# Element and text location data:
━━━━━━━━━━━━━━━━━━━━
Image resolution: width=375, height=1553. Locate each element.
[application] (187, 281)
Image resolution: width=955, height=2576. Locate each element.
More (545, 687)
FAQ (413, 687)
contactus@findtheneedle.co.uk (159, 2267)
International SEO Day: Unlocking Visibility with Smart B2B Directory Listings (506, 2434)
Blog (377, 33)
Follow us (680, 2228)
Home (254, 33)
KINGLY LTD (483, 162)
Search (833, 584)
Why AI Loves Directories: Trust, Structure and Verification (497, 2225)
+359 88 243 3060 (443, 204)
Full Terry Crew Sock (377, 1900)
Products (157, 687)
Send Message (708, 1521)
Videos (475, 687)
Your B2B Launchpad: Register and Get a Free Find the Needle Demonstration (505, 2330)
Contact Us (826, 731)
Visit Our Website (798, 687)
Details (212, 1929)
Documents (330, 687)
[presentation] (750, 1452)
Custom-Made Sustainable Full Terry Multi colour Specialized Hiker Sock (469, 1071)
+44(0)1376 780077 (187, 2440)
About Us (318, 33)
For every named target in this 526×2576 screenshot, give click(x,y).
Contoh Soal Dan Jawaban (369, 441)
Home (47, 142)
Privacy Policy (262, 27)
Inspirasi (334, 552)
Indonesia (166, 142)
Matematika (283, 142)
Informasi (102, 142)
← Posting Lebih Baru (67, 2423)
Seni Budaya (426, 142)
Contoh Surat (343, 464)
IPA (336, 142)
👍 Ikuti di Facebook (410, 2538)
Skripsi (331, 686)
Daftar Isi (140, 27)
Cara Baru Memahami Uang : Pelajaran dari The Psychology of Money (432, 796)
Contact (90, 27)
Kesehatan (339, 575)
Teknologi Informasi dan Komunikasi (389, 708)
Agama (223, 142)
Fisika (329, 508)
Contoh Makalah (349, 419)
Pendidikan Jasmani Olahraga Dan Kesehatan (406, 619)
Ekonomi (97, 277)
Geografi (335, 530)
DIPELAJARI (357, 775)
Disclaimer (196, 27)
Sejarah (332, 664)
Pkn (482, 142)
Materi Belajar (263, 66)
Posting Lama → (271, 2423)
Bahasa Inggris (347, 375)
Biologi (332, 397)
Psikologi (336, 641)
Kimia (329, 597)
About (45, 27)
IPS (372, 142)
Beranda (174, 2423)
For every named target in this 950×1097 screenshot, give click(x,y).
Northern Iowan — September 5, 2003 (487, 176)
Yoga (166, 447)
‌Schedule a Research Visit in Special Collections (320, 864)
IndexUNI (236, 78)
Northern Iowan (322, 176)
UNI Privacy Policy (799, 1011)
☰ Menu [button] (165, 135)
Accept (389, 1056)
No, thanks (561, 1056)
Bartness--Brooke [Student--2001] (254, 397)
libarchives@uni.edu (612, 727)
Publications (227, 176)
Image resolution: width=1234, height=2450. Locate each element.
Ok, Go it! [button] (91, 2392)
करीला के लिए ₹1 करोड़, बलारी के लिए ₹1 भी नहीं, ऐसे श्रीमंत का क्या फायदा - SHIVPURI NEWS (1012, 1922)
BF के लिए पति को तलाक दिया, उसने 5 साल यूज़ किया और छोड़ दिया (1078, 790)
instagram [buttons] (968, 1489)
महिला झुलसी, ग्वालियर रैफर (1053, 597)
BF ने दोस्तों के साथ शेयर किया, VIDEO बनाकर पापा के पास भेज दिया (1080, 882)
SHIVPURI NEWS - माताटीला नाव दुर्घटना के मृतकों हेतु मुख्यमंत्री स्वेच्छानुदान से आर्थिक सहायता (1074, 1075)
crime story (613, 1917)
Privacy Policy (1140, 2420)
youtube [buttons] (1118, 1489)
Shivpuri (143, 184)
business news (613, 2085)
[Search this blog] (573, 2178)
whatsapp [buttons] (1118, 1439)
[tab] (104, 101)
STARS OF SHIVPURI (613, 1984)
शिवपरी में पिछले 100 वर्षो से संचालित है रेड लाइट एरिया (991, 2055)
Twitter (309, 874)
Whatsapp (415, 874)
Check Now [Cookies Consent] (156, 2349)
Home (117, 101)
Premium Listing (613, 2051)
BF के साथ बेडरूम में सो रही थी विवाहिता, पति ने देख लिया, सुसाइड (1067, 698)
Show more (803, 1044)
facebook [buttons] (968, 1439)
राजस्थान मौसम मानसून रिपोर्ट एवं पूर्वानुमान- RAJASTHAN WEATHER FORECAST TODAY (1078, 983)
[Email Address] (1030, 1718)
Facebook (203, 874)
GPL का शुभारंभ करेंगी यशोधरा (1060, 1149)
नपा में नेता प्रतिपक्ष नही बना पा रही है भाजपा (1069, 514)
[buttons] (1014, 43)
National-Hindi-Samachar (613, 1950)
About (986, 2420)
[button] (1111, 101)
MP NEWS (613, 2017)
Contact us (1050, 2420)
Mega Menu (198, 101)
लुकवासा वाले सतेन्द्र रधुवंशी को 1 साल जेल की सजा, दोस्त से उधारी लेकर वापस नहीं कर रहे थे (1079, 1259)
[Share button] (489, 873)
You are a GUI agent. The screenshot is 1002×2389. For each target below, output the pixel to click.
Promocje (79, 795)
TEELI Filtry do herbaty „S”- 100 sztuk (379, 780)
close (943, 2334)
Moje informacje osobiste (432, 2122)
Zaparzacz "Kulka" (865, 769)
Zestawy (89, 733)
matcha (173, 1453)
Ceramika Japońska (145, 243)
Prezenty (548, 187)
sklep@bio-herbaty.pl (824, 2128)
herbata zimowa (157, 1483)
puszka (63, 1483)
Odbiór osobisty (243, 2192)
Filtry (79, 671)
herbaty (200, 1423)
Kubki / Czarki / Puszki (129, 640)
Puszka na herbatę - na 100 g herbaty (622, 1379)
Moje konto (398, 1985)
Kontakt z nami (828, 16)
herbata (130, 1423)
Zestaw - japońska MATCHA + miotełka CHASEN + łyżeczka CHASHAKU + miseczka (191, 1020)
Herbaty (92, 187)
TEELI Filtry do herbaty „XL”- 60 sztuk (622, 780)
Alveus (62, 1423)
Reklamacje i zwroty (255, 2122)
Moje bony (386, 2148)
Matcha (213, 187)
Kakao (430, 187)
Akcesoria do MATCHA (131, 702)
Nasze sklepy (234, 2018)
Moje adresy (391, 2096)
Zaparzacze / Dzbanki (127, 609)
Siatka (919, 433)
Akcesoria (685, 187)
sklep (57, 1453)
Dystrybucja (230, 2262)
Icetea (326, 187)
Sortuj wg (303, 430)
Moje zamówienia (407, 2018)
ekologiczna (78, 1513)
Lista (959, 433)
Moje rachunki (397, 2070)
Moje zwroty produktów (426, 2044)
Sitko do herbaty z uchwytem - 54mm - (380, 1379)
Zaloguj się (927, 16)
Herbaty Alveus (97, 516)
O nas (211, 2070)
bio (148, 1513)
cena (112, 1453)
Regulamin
━━━━━━━━━━━━━━━━━━━━
# What is required:
Rewrite the material above with every occurrence of "Send Message" changed to "Send Inquiry", and leave everything else the same.

# Completed task:
Image resolution: width=375, height=1553. Locate each element.
[application] (187, 281)
Image resolution: width=955, height=2576. Locate each element.
More (545, 687)
FAQ (413, 687)
contactus@findtheneedle.co.uk (159, 2267)
International SEO Day: Unlocking Visibility with Smart B2B Directory Listings (506, 2434)
Blog (377, 33)
Follow us (680, 2228)
Home (254, 33)
KINGLY LTD (483, 162)
Search (833, 584)
Why AI Loves Directories: Trust, Structure and Verification (497, 2225)
+359 88 243 3060 (443, 204)
Full Terry Crew Sock (377, 1900)
Products (157, 687)
Send Inquiry (708, 1521)
Videos (475, 687)
Your B2B Launchpad: Register and Get a Free Find the Needle Demonstration (505, 2330)
Contact Us (826, 731)
Visit Our Website (798, 687)
Details (212, 1929)
Documents (330, 687)
[presentation] (750, 1452)
Custom-Made Sustainable Full Terry Multi colour Specialized Hiker Sock (469, 1071)
+44(0)1376 780077 (187, 2440)
About Us (318, 33)
For every named target in this 526×2576 screenshot, give click(x,y).
Contoh Soal Dan Jawaban (369, 441)
Home (47, 142)
Privacy Policy (262, 27)
Inspirasi (334, 552)
Indonesia (166, 142)
Matematika (283, 142)
Informasi (102, 142)
← Posting Lebih Baru (67, 2423)
Seni Budaya (426, 142)
Contoh Surat (343, 464)
IPA (336, 142)
👍 Ikuti di Facebook (410, 2538)
Skripsi (331, 686)
Daftar Isi (140, 27)
Cara Baru Memahami Uang : Pelajaran dari The Psychology of Money (432, 796)
Contact (90, 27)
Kesehatan (339, 575)
Teknologi Informasi dan Komunikasi (389, 708)
Agama (223, 142)
Fisika (329, 508)
Contoh Makalah (349, 419)
Pendidikan Jasmani Olahraga Dan Kesehatan (406, 619)
Ekonomi (97, 277)
Geografi (335, 530)
DIPELAJARI (357, 775)
Disclaimer (196, 27)
Sejarah (332, 664)
Pkn (482, 142)
Materi Belajar (263, 66)
Posting Lama → (271, 2423)
Bahasa Inggris (347, 375)
Biologi (332, 397)
Psikologi (336, 641)
Kimia (329, 597)
About (45, 27)
IPS (372, 142)
Beranda (174, 2423)
For every named target in this 950×1097 screenshot, give click(x,y).
Northern Iowan — September 5, 2003 (487, 176)
Yoga (166, 447)
‌Schedule a Research Visit in Special Collections (320, 864)
IndexUNI (236, 78)
Northern Iowan (322, 176)
UNI Privacy Policy (799, 1011)
☰ Menu [button] (165, 135)
Accept (389, 1056)
No, thanks (561, 1056)
Bartness--Brooke [Student--2001] (254, 397)
libarchives@uni.edu (612, 727)
Publications (227, 176)
Image resolution: width=1234, height=2450. Locate each element.
Ok, Go it! [button] (91, 2392)
करीला के लिए ₹1 करोड़, बलारी के लिए ₹1 भी नहीं, ऐसे श्रीमंत का क्या फायदा - SHIVPURI NEWS (1012, 1922)
BF के लिए पति को तलाक दिया, उसने 5 साल यूज़ किया और छोड़ दिया (1078, 790)
instagram [buttons] (968, 1489)
महिला झुलसी, ग्वालियर रैफर (1053, 597)
BF ने दोस्तों के साथ शेयर किया, VIDEO बनाकर पापा के पास भेज दिया (1080, 882)
SHIVPURI NEWS - माताटीला नाव दुर्घटना के मृतकों हेतु मुख्यमंत्री स्वेच्छानुदान से आर्थिक सहायता (1074, 1075)
crime story (613, 1917)
Privacy Policy (1140, 2420)
youtube [buttons] (1118, 1489)
Shivpuri (143, 184)
business news (613, 2085)
[Search this blog] (573, 2178)
whatsapp [buttons] (1118, 1439)
[tab] (104, 101)
STARS OF SHIVPURI (613, 1984)
शिवपरी में पिछले 100 वर्षो से संचालित है रेड लाइट एरिया (991, 2055)
Twitter (309, 874)
Whatsapp (415, 874)
Check Now [Cookies Consent] (156, 2349)
Home (117, 101)
Premium Listing (613, 2051)
BF के साथ बेडरूम में सो रही थी विवाहिता, पति ने देख लिया, सुसाइड (1067, 698)
Show more (803, 1044)
facebook [buttons] (968, 1439)
राजस्थान मौसम मानसून रिपोर्ट एवं पूर्वानुमान- RAJASTHAN WEATHER FORECAST TODAY (1078, 983)
[Email Address] (1030, 1718)
Facebook (203, 874)
GPL का शुभारंभ करेंगी यशोधरा (1060, 1149)
नपा में नेता प्रतिपक्ष नही बना पा रही है भाजपा (1069, 514)
[buttons] (1014, 43)
National-Hindi-Samachar (613, 1950)
About (986, 2420)
[button] (1111, 101)
MP NEWS (613, 2017)
Contact us (1050, 2420)
Mega Menu (198, 101)
लुकवासा वाले सतेन्द्र रधुवंशी को 1 साल जेल की सजा, दोस्त से उधारी लेकर वापस नहीं कर रहे थे (1079, 1259)
[Share button] (489, 873)
You are a GUI agent. The screenshot is 1002×2389. For each target below, output the pixel to click.
Promocje (79, 795)
TEELI Filtry do herbaty „S”- 100 sztuk (379, 780)
close (943, 2334)
Moje informacje osobiste (432, 2122)
Zaparzacz "Kulka" (865, 769)
Zestawy (89, 733)
matcha (173, 1453)
Ceramika Japońska (145, 243)
Prezenty (548, 187)
sklep@bio-herbaty.pl (824, 2128)
herbata zimowa (157, 1483)
puszka (63, 1483)
Odbiór osobisty (243, 2192)
Filtry (79, 671)
herbaty (200, 1423)
Kubki / Czarki / Puszki (129, 640)
Puszka na herbatę - na 100 g herbaty (622, 1379)
Moje konto (398, 1985)
Kontakt z nami (828, 16)
herbata (130, 1423)
Zestaw - japońska MATCHA + miotełka CHASEN + łyżeczka CHASHAKU + miseczka (191, 1020)
Herbaty (92, 187)
TEELI Filtry do herbaty „XL”- 60 sztuk (622, 780)
Alveus (62, 1423)
Reklamacje i zwroty (255, 2122)
Moje bony (386, 2148)
Matcha (213, 187)
Kakao (430, 187)
Akcesoria do MATCHA (131, 702)
Nasze sklepy (234, 2018)
Moje adresy (391, 2096)
Zaparzacze / Dzbanki (127, 609)
Siatka (919, 433)
Akcesoria (685, 187)
sklep (57, 1453)
Dystrybucja (230, 2262)
Icetea (326, 187)
Sortuj wg (303, 430)
Moje zamówienia (407, 2018)
ekologiczna (78, 1513)
Lista (959, 433)
Moje rachunki (397, 2070)
Moje zwroty produktów (426, 2044)
Sitko do herbaty z uchwytem - 54mm - (380, 1379)
Zaloguj się (927, 16)
Herbaty Alveus (97, 516)
O nas (211, 2070)
bio (148, 1513)
cena (112, 1453)
Regulamin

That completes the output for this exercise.